Juiz Rinaldo Aparecido Barros Juiz Rinaldo Aparecido Barros

Os dados relativos ao tráfico de pessoas são alarmantes. A estimativa mais recente, divulgada pela ONG 27 Million, indica que cerca de 35,8 milhões de pessoas se encontram em situação de tráfico no mundo, de acordo com o relatório Global Slavery Index 2014, produzido pela Walk Free Foundation. Além disso, o tráfico de pessoas já é a terceira atividade criminosa mais lucrativa movimentando aproximadamente de 32 bilhões de dólares e escraviza quase 36 milhões de vítimas em todo o mundo.


Em Goiás, um magistrado travou uma batalha pessoal para prevenir o tráfico de pessoas. Trata-se de Rinaldo Aparecido Barros, que atualmente atua em Jaraguá. Ele  desenvolveu o site www.traficodepessoas.org, um novo mecanismo de enfrentamento desse crime, permitindo a discussão do tema e com espaço, inclusive, para denúncias. Segundo ele, o Estado tem sido um dos alvos preferenciais das redes de tráfico de pessoas, ao longo dos últimos anos, especialmente para fim de exploração sexual.


Barros salienta que o Judiciário passou a ter, nos últimos anos, papel fundamental no enfrentamento ao tráfico de seres humanos. Em parceria com o Conselho Nacional de Justiça (CNJ) e diversas outras instituições, o desafio é fortalecer as ações de enfrentamento ao tráfico de pessoas no Brasil. Isso na perspectiva da promoção dos direitos humanos e dos direitos fundamentais no trabalho, especificamente no campo de atuação do Poder Judiciário, mediante a sensibilização dos operadores do Direito, por meio de campanhas de mobilização e prevenção e da cooperação judiciária nacional e internacional.

== Tarefa proposta 1 ==
Reproduza fielmente as linhas dos registros no trecho que vai da linha que contém "Where should I click to: Choose the" até a linha que contém "point(402,347)", incluindo as duas.
O texto e os registros são materiais independentes entre si.

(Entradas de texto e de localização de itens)
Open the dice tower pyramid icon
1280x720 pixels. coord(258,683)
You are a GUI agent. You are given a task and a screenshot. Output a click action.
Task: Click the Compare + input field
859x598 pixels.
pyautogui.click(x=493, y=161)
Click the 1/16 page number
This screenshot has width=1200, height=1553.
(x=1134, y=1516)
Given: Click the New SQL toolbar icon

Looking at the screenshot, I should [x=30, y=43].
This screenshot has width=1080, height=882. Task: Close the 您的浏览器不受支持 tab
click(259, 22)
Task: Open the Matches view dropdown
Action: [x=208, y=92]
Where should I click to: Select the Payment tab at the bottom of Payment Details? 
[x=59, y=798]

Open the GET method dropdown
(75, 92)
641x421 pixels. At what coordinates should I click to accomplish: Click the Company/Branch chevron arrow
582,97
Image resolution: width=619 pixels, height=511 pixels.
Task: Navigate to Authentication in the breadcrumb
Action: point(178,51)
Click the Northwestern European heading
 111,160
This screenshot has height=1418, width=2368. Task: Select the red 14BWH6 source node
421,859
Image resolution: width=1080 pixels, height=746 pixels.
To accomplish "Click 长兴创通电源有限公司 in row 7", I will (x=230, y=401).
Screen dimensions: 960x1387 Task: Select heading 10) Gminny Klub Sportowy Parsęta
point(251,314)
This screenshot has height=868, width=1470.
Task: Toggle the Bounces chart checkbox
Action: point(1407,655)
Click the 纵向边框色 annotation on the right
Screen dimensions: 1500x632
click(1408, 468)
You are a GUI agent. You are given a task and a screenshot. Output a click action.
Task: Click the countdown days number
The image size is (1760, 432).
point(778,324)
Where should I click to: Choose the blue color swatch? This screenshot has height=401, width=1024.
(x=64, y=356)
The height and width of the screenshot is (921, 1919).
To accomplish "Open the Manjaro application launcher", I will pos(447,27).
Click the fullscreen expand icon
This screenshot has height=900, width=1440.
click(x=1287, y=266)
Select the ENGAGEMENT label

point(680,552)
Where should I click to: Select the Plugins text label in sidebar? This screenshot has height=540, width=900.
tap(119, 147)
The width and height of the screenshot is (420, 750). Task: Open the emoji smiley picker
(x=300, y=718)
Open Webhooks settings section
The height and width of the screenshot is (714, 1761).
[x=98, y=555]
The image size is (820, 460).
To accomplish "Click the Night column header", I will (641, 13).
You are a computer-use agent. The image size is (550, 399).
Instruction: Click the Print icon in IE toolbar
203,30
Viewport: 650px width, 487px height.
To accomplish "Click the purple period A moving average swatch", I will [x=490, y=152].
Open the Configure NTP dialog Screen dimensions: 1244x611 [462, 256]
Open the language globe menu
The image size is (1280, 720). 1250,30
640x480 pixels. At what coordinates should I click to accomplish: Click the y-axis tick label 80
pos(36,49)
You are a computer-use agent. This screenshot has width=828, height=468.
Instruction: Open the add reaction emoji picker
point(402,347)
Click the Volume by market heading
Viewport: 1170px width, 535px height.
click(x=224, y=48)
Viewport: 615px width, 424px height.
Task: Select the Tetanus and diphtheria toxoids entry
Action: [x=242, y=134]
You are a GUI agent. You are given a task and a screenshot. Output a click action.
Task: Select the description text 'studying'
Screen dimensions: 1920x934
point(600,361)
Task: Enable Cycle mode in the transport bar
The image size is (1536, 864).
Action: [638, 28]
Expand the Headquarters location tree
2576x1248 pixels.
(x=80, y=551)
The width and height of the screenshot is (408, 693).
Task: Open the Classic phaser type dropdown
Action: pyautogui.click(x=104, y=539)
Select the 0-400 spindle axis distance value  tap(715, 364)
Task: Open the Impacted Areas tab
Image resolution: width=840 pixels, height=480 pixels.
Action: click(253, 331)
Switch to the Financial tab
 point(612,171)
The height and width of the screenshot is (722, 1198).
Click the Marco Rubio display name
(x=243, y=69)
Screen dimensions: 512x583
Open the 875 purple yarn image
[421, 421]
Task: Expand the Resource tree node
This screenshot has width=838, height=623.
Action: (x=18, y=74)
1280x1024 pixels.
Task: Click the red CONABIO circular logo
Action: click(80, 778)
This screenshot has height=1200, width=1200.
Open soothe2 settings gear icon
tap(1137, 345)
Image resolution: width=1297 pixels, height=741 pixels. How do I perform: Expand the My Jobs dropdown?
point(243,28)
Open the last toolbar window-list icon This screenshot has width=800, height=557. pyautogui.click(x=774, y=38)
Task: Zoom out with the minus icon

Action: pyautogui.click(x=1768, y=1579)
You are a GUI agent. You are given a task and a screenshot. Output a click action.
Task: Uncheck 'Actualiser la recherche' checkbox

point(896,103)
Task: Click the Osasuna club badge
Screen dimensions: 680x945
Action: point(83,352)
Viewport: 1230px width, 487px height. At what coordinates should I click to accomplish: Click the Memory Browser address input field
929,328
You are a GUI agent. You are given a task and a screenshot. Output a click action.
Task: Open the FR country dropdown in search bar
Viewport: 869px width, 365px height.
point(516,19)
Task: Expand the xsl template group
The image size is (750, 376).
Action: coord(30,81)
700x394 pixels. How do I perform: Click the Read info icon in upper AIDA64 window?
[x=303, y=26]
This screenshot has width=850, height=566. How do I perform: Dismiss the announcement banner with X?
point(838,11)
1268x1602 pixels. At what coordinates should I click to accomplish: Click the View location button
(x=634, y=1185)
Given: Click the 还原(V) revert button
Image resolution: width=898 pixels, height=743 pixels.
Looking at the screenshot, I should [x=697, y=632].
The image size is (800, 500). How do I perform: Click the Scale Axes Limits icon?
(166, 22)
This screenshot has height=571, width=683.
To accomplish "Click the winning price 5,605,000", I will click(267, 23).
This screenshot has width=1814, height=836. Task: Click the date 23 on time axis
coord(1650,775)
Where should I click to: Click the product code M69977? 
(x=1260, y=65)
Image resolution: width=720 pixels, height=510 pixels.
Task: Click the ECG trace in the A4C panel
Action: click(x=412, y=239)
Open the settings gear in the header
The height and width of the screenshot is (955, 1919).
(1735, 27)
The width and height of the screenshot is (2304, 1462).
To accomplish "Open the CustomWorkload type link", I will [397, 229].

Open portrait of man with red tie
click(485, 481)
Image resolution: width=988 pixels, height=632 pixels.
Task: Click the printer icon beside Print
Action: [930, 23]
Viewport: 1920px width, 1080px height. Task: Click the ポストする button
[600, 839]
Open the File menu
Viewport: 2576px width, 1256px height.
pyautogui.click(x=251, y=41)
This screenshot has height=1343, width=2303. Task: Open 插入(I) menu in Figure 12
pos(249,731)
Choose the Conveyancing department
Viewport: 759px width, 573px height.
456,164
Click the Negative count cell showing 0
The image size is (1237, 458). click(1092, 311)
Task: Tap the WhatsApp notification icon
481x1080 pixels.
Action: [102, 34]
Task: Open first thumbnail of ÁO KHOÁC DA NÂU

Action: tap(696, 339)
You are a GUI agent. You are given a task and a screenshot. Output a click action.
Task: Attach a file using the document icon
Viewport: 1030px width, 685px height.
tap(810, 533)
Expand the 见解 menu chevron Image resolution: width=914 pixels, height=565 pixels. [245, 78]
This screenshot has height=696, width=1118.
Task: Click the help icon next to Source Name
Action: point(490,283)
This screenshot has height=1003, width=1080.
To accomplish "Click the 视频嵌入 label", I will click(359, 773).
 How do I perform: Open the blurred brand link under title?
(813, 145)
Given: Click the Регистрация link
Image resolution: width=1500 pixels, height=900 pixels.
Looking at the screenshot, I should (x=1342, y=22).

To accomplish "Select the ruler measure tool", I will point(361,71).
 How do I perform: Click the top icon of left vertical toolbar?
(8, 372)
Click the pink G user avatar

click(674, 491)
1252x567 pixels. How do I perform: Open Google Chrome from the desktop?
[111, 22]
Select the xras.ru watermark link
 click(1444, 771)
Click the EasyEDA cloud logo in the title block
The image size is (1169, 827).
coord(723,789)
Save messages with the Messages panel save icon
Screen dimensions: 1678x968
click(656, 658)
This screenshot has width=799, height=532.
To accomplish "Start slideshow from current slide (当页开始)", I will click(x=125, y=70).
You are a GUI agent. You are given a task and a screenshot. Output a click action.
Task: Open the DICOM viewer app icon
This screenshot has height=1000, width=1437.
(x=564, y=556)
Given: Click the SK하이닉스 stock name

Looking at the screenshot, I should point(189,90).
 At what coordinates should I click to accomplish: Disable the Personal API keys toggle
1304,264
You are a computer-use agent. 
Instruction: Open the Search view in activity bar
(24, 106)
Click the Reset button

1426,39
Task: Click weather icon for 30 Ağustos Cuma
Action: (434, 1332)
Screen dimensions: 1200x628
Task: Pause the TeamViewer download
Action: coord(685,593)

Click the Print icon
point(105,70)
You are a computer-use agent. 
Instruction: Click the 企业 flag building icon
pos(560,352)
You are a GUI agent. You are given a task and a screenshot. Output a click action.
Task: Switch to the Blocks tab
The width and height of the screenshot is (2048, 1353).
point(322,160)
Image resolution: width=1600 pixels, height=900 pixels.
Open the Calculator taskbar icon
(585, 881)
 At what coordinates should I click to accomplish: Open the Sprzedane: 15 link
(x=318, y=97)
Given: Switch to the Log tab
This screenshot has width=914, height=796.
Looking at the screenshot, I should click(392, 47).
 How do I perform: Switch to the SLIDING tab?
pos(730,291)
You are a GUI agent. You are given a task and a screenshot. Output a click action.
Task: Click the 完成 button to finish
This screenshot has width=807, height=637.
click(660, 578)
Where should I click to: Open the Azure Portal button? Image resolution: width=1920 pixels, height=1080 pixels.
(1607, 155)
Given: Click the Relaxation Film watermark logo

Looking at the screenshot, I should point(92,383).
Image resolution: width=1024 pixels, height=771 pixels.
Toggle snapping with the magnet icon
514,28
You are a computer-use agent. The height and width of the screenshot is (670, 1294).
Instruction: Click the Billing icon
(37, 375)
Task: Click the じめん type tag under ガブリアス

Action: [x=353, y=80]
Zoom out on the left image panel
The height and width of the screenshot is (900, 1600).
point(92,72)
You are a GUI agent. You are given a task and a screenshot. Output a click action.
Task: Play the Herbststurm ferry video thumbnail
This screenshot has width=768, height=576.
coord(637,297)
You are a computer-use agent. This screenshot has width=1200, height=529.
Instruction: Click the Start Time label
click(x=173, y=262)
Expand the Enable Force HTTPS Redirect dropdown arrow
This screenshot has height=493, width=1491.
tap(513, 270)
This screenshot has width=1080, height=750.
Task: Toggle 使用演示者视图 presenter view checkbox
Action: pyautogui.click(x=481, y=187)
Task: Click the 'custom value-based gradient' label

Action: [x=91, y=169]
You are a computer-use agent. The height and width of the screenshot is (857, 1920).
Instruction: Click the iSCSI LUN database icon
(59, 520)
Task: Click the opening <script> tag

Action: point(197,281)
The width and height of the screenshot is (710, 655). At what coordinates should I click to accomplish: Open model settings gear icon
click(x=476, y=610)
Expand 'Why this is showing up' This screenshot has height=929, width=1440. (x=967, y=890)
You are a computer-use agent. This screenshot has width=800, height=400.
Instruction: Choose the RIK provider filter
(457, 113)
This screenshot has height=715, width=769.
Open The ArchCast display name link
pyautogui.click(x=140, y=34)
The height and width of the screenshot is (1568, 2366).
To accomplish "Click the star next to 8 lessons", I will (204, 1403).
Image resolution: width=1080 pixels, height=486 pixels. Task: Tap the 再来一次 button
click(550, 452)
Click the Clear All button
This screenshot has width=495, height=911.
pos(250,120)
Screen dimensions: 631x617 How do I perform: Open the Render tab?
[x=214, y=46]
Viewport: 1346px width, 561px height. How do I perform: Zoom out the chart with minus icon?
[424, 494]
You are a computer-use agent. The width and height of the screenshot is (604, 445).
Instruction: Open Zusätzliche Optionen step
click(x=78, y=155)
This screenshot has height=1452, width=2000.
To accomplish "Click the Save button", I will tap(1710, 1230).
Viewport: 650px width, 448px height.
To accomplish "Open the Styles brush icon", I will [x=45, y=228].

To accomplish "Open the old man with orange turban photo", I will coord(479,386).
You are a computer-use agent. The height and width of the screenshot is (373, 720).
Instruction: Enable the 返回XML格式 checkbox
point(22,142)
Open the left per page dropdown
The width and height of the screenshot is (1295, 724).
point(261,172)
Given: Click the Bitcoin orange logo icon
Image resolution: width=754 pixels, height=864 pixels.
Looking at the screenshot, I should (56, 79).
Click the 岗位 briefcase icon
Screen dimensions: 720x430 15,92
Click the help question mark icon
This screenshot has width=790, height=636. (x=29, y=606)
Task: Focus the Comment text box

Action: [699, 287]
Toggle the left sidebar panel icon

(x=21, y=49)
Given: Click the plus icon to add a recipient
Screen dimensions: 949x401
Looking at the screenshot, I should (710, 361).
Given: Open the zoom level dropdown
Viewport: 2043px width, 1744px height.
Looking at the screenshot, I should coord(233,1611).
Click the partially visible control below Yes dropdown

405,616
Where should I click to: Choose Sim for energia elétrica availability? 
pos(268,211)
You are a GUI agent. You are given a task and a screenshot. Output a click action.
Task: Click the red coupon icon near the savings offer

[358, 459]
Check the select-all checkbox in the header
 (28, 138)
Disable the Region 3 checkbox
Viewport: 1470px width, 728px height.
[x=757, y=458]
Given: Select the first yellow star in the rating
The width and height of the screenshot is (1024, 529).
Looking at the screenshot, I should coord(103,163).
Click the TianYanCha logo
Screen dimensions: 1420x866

== Tarefa proposta 2 ==
Devolva sem nenhuma alteração o trecho do texto sobre tráfico de pessoas que vai de "Juiz Rinaldo Aparecido Barros Juiz" até "todo o mundo.".

== Resposta completa 1 ==
Where should I click to: Choose the blue color swatch? This screenshot has height=401, width=1024.
(x=64, y=356)
The height and width of the screenshot is (921, 1919).
To accomplish "Open the Manjaro application launcher", I will pos(447,27).
Click the fullscreen expand icon
This screenshot has height=900, width=1440.
click(x=1287, y=266)
Select the ENGAGEMENT label

point(680,552)
Where should I click to: Select the Plugins text label in sidebar? This screenshot has height=540, width=900.
tap(119, 147)
The width and height of the screenshot is (420, 750). Task: Open the emoji smiley picker
(x=300, y=718)
Open Webhooks settings section
The height and width of the screenshot is (714, 1761).
[x=98, y=555]
The image size is (820, 460).
To accomplish "Click the Night column header", I will (641, 13).
You are a computer-use agent. The image size is (550, 399).
Instruction: Click the Print icon in IE toolbar
203,30
Viewport: 650px width, 487px height.
To accomplish "Click the purple period A moving average swatch", I will [x=490, y=152].
Open the Configure NTP dialog Screen dimensions: 1244x611 [462, 256]
Open the language globe menu
The image size is (1280, 720). 1250,30
640x480 pixels. At what coordinates should I click to accomplish: Click the y-axis tick label 80
pos(36,49)
You are a computer-use agent. This screenshot has width=828, height=468.
Instruction: Open the add reaction emoji picker
point(402,347)

== Resposta completa 2 ==
Juiz Rinaldo Aparecido Barros Juiz Rinaldo Aparecido Barros

Os dados relativos ao tráfico de pessoas são alarmantes. A estimativa mais recente, divulgada pela ONG 27 Million, indica que cerca de 35,8 milhões de pessoas se encontram em situação de tráfico no mundo, de acordo com o relatório Global Slavery Index 2014, produzido pela Walk Free Foundation. Além disso, o tráfico de pessoas já é a terceira atividade criminosa mais lucrativa movimentando aproximadamente de 32 bilhões de dólares e escraviza quase 36 milhões de vítimas em todo o mundo.